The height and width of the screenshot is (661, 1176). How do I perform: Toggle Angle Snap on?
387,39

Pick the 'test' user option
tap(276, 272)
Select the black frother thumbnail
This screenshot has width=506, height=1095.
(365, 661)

━━━━━━━━━━━━━━━━━━━━━━━━━━━━━━

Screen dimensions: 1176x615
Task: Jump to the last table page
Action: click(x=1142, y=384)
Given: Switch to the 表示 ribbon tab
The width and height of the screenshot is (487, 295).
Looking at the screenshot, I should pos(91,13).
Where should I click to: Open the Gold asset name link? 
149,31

━━━━━━━━━━━━━━━━━━━━━━━━━━━━━━

→ **EXERCISE REQUIREMENTS**
Collect every line from the two blocks above that contains the string "height".

→ **EXERCISE ANSWER**
The height and width of the screenshot is (661, 1176). How do I perform: Toggle Angle Snap on?
This screenshot has width=506, height=1095.
The width and height of the screenshot is (487, 295).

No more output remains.